Work instruction: Report every line below that carries the word "Click".

*** Input data ***

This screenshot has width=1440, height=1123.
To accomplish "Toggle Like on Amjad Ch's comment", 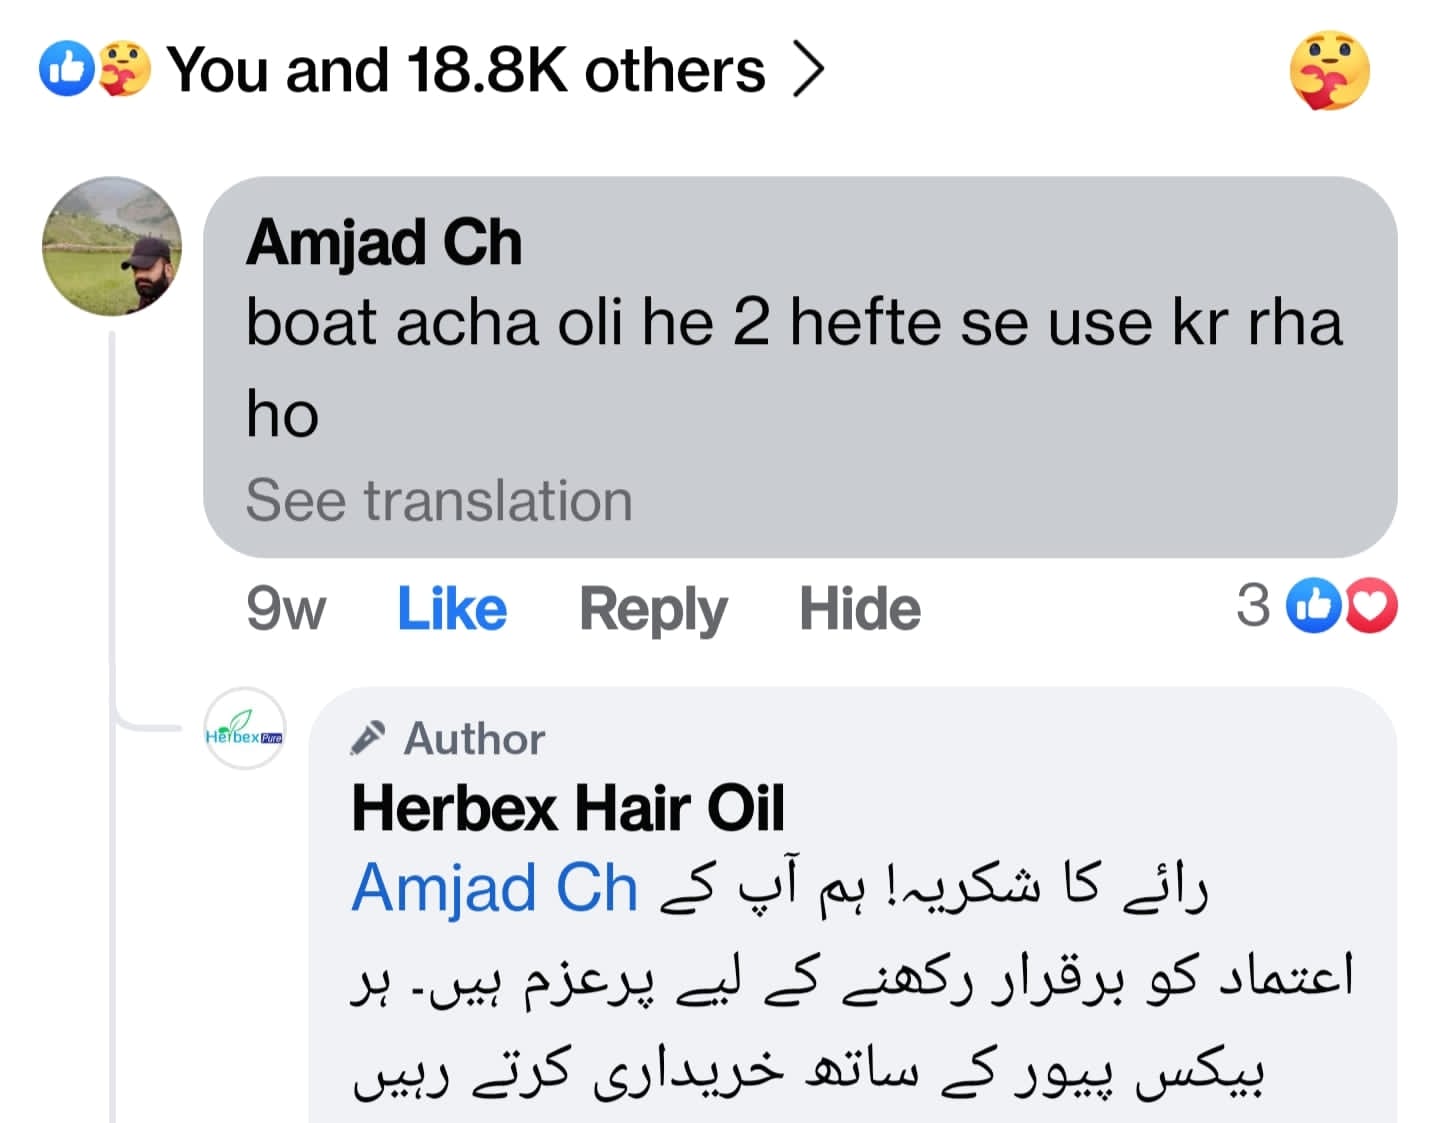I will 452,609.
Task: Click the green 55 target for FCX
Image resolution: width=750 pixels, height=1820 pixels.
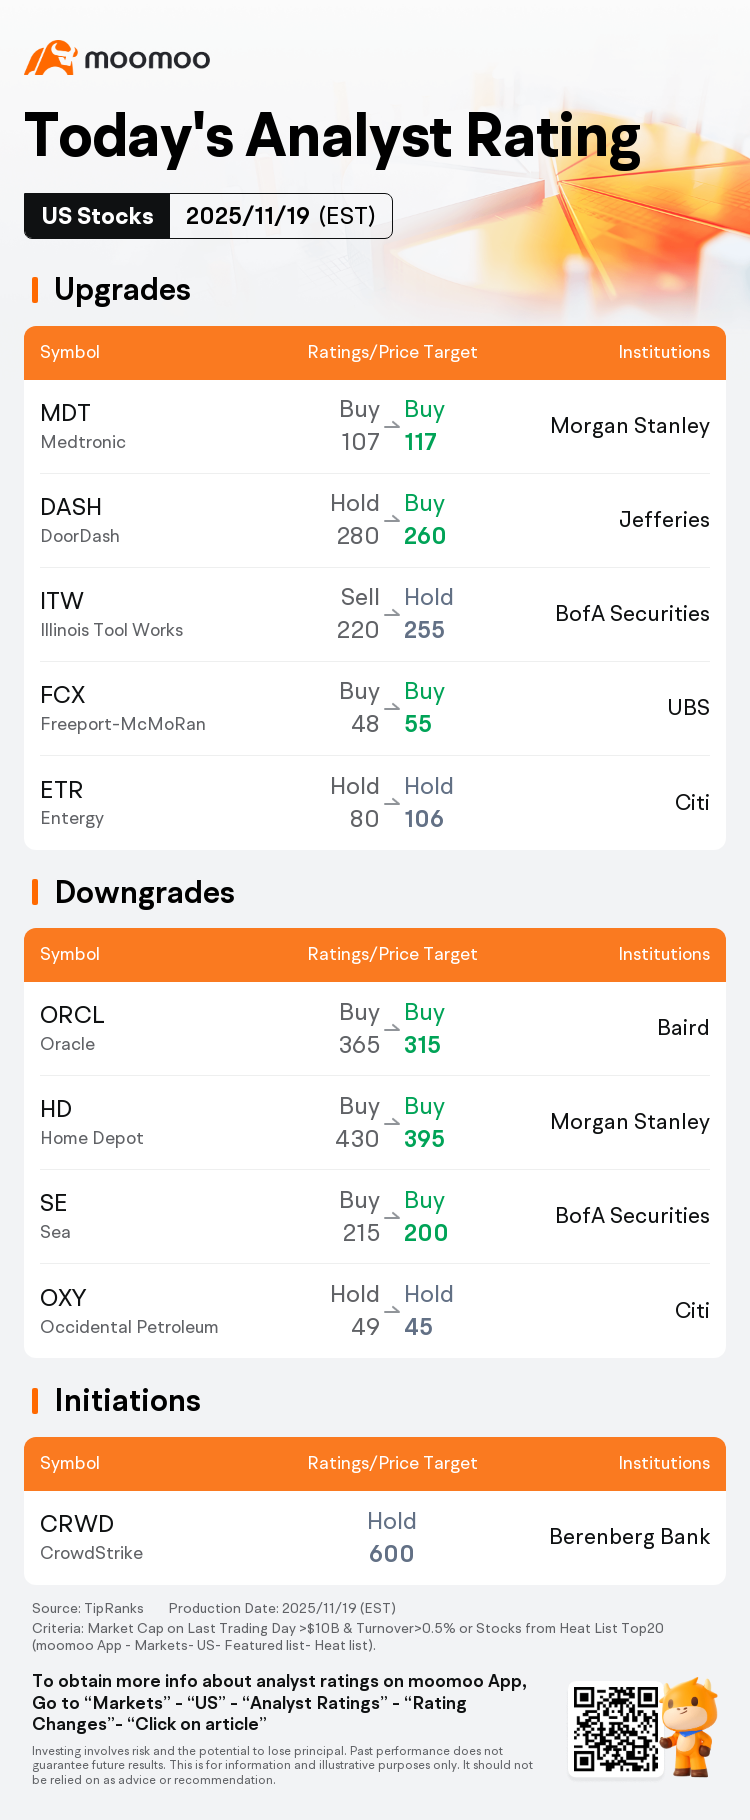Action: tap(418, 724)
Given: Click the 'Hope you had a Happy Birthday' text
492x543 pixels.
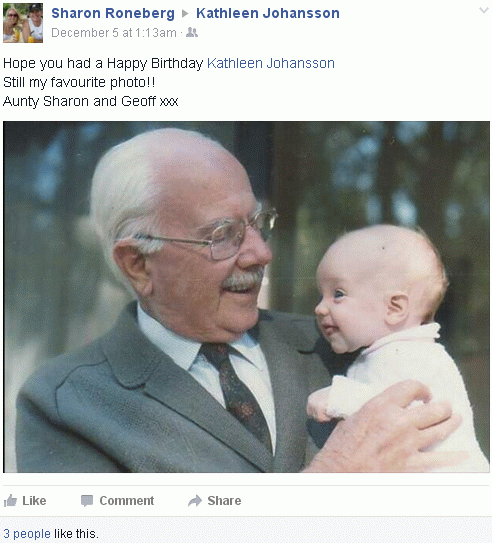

*** End of Input data ***

Output below:
Task: Click the green 55 target for FCX
Given: Click the 'Hope you had a Happy Birthday' text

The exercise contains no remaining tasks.